10 hours seems extremely excessive, even for 100GBs of CSV imports - perhaps if you are importing it with primary key (and/or other indexes) predefined on the table and out of order data, to spinning rust and with meager cache settings. Even then though, 10 hours makes me feel nauseous.

Are the CSV table data very wide perhaps? Contain ludicrously large strings and or blobs perhaps?

If I had a CSV file that was so fat it legitimately needed 10hours of import time, here are the first things I would do:

 - Declare the table without ANY indexes, no primary key either,
 - If the table is pre-existing, then perhaps drop the indexes.
 - Avoid touching the rowid by not declaring an "... INTEGER PRIMARY KEY" field,
 - Import to fastest drive hardware available,
 - Set FSync off (pragma synchronous)
 - Set the allowed Cache size to be several Gigs, and
 - Instate/Re-instate FSync and any Indexes after the import.

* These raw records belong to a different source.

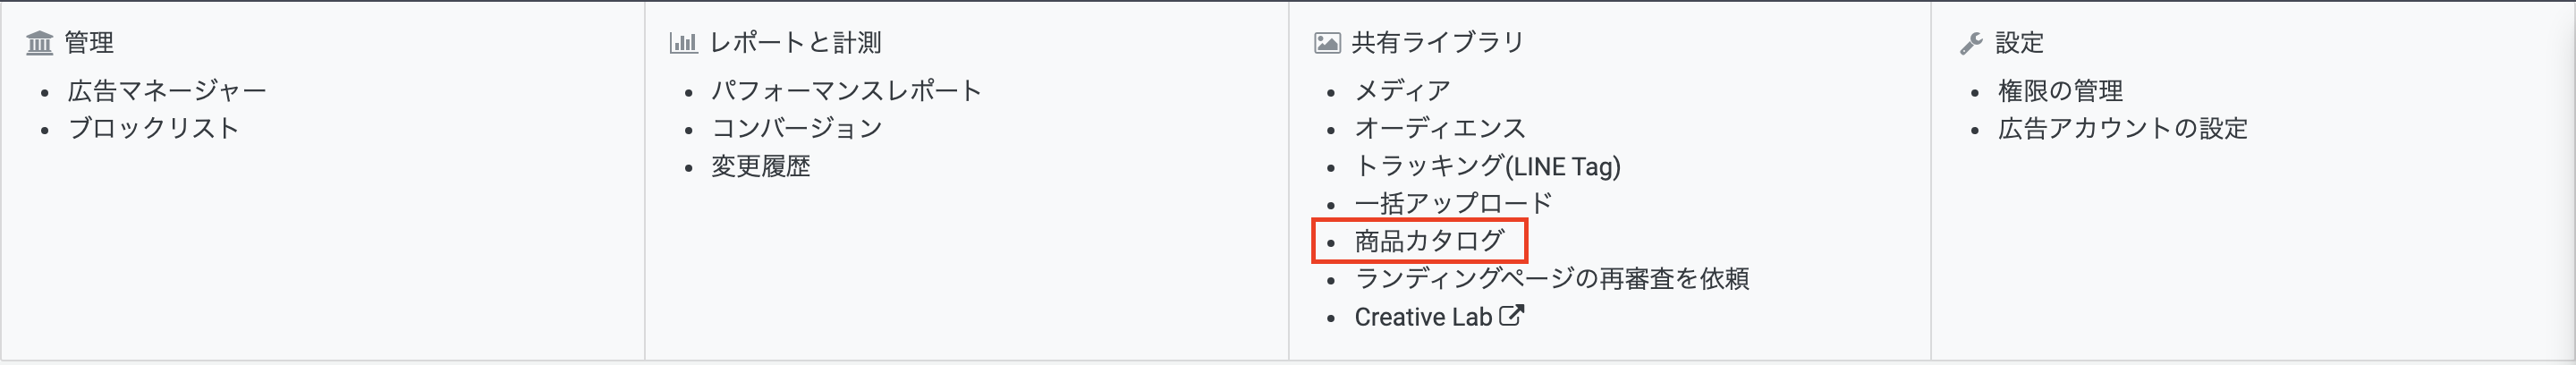2576x365 pixels.
Task: Open 広告マネージャー link
Action: coord(167,91)
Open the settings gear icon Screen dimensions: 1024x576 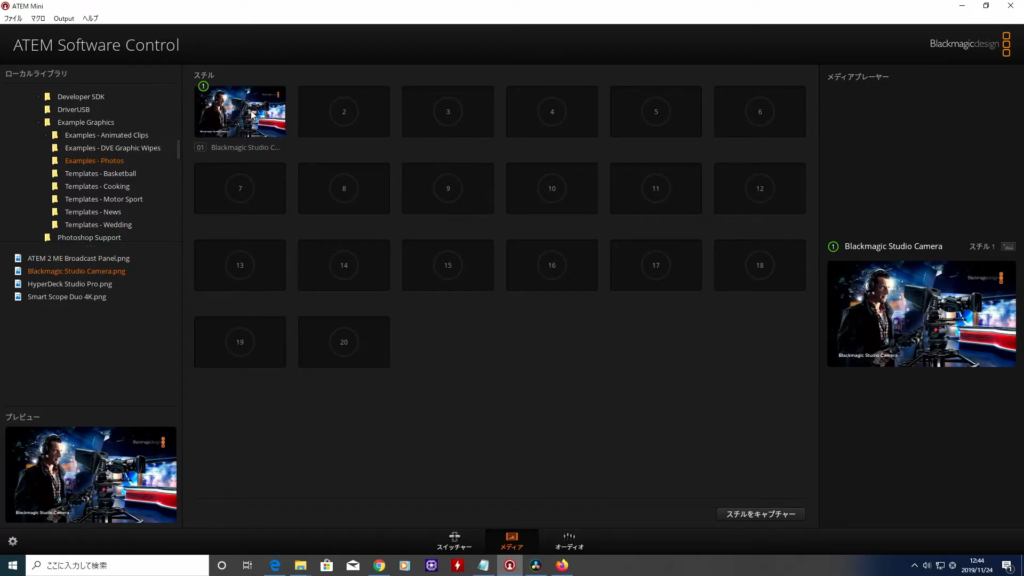point(12,541)
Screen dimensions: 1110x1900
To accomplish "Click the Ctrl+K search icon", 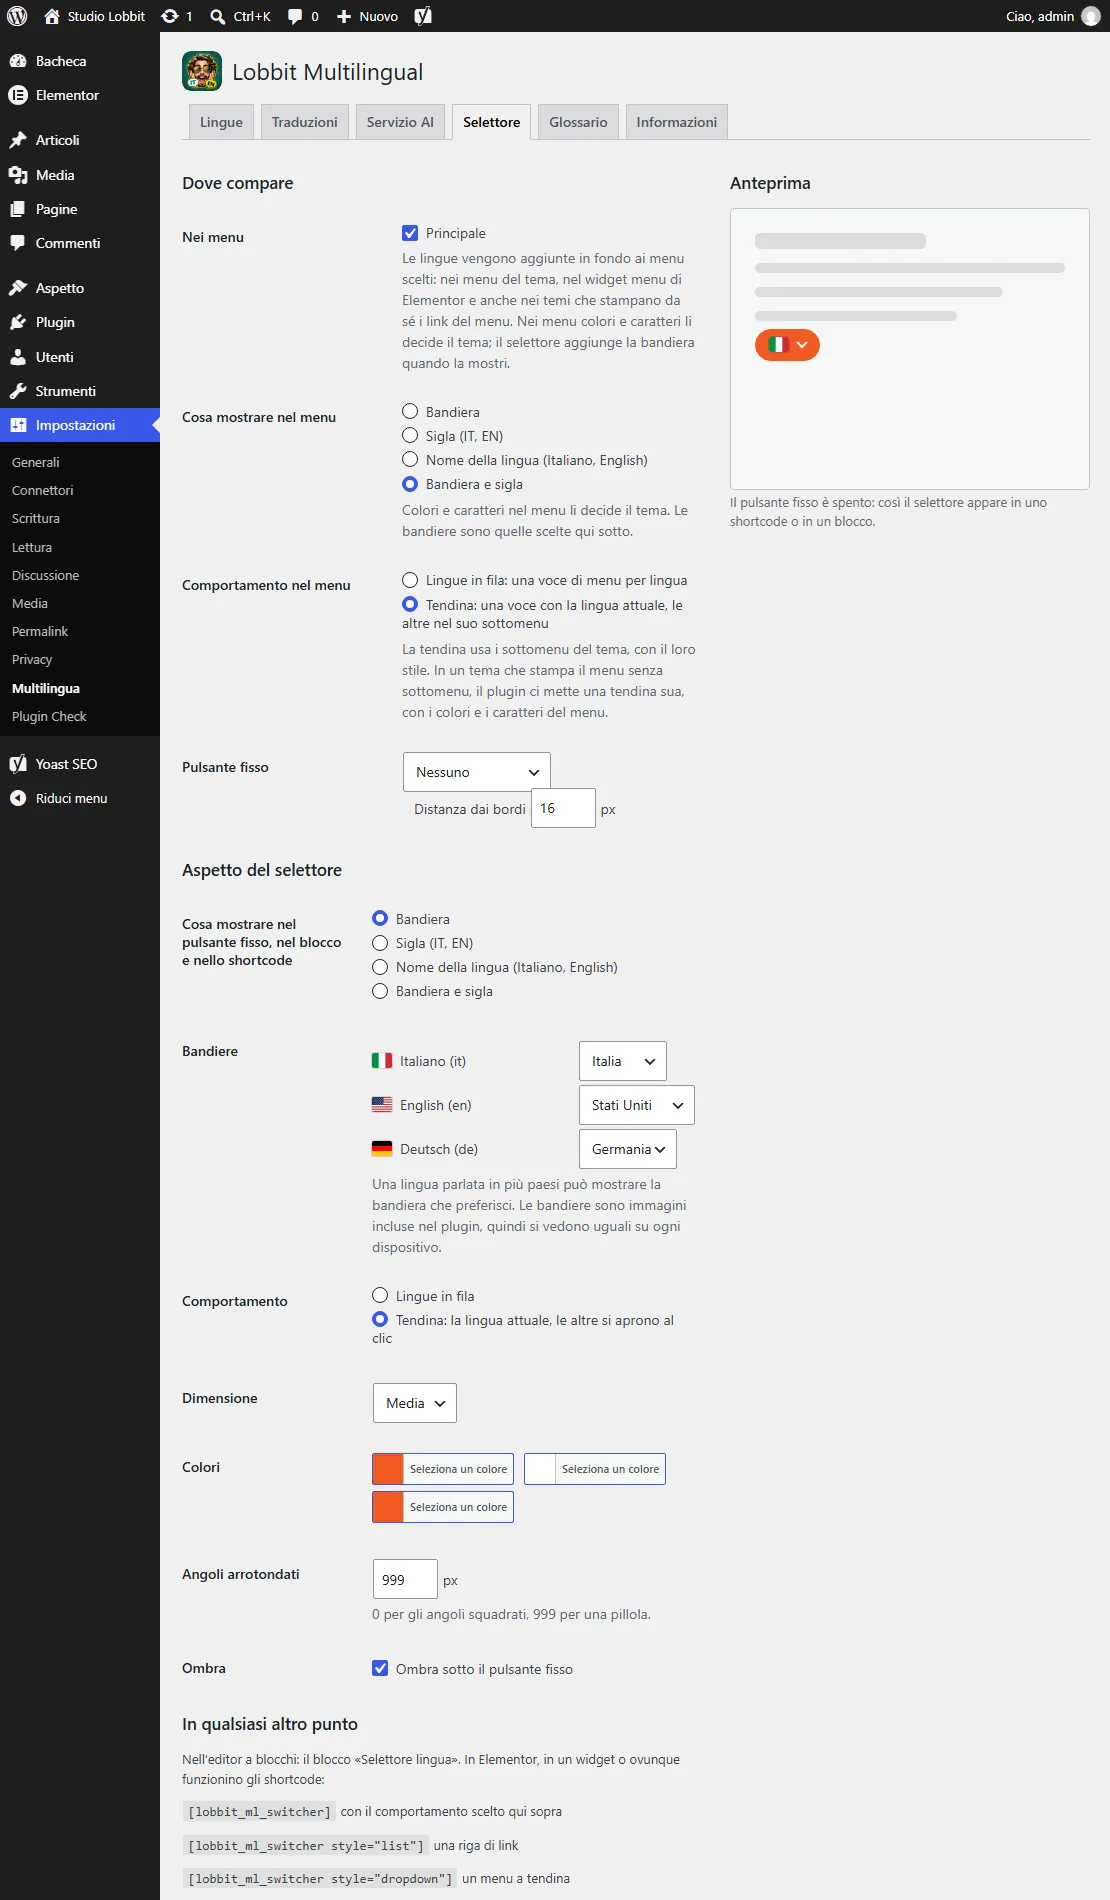I will (x=217, y=17).
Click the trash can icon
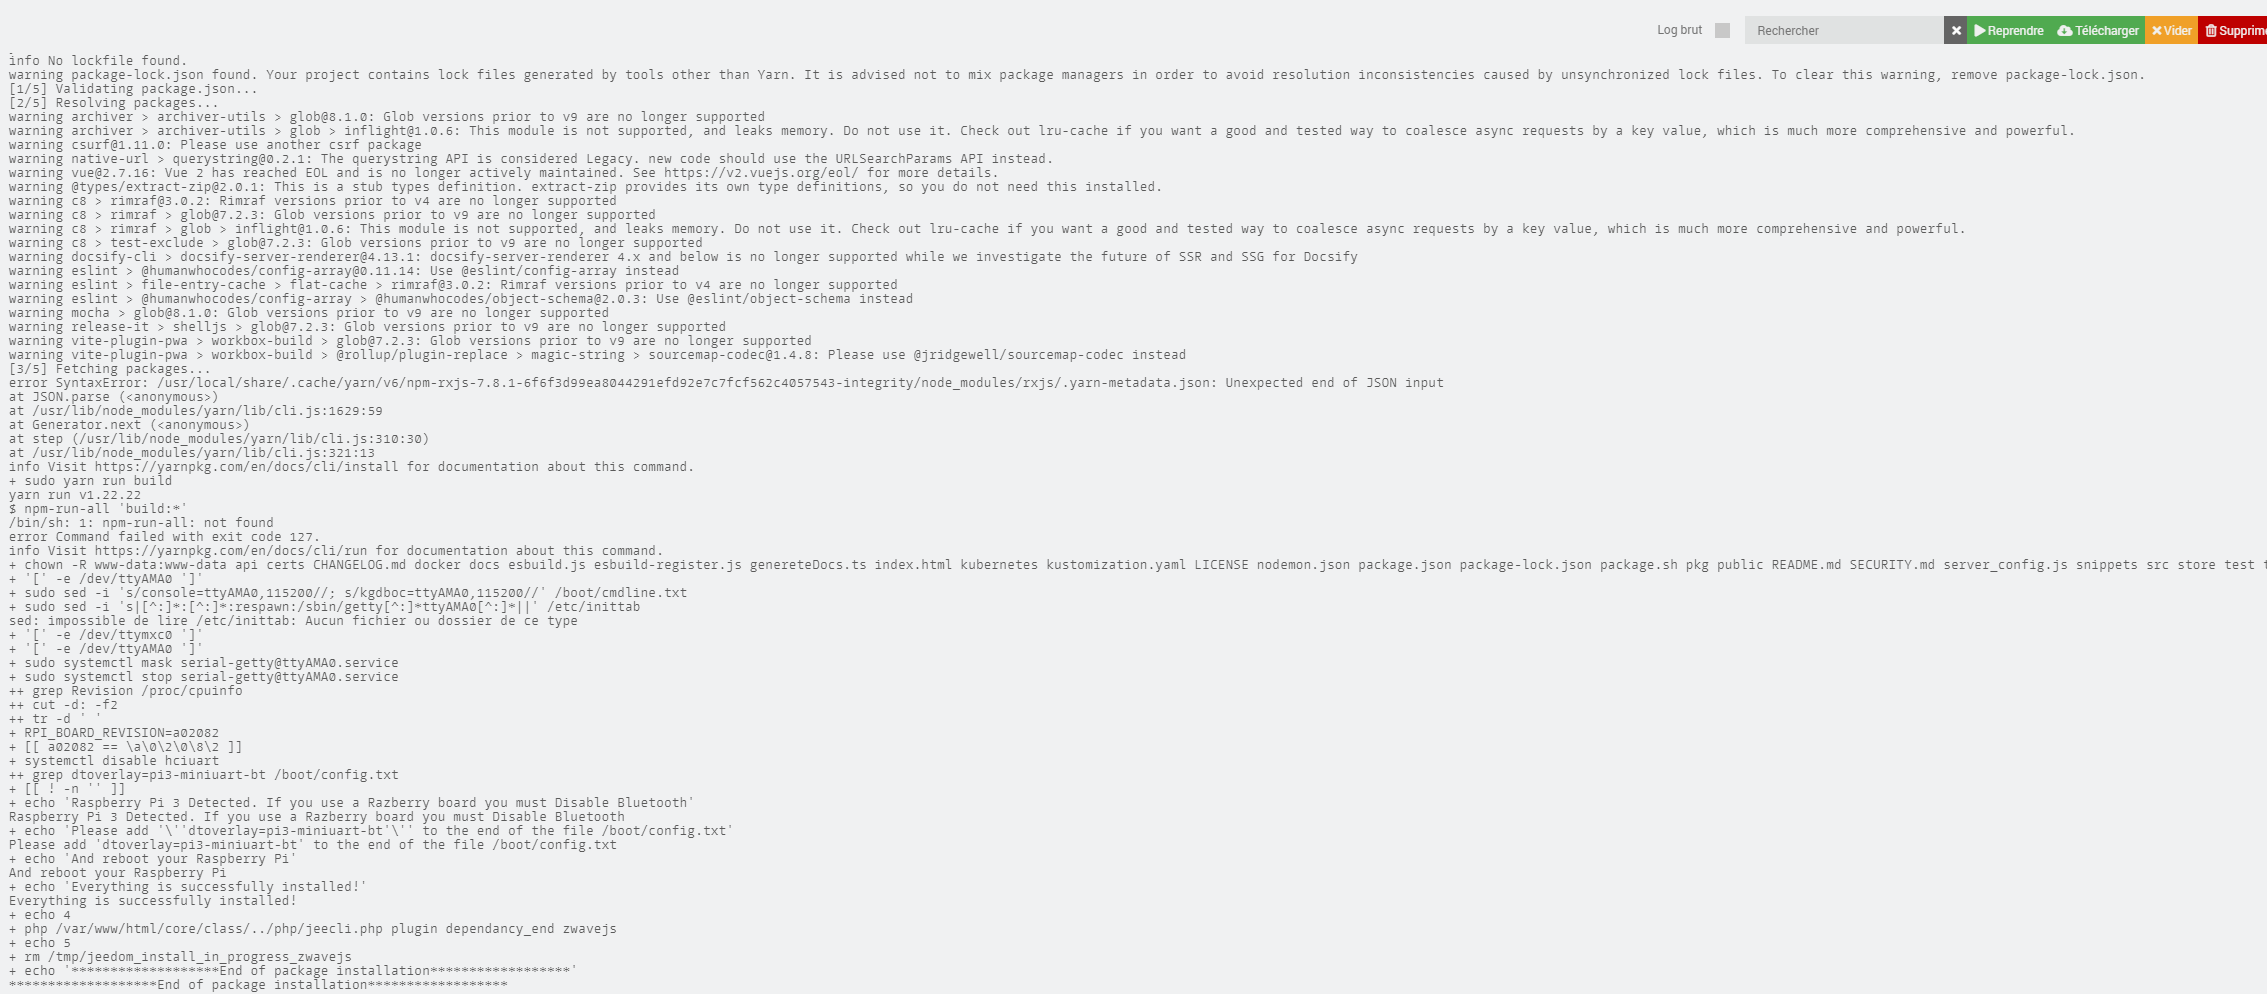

This should drink in the CSV file at best possible speed, which I would be surprised if it is even more than 1 hour for a mere 30GB.

Notes:

 1. I realize not all these options are available to you if this should run on a Client's hardware. Do what you can.
 2. If there is a formatting step, like making sure some values are Integer or such, that is best done with the import step - Any slowdown from it typically outweighs having to import to a temp table and then format-importing to the real table.

All items I mentioned above are available in the docs from more info.
If you need assistance with, or more information on, any specific item above, please ask.
If you have implemented all of it and still get runs of 10 hours for a 30GB import, something must be wrong. Perhaps then share the CSV file so we can try and see (if the data isn't sacred, and if it is, do an obfuscation step first).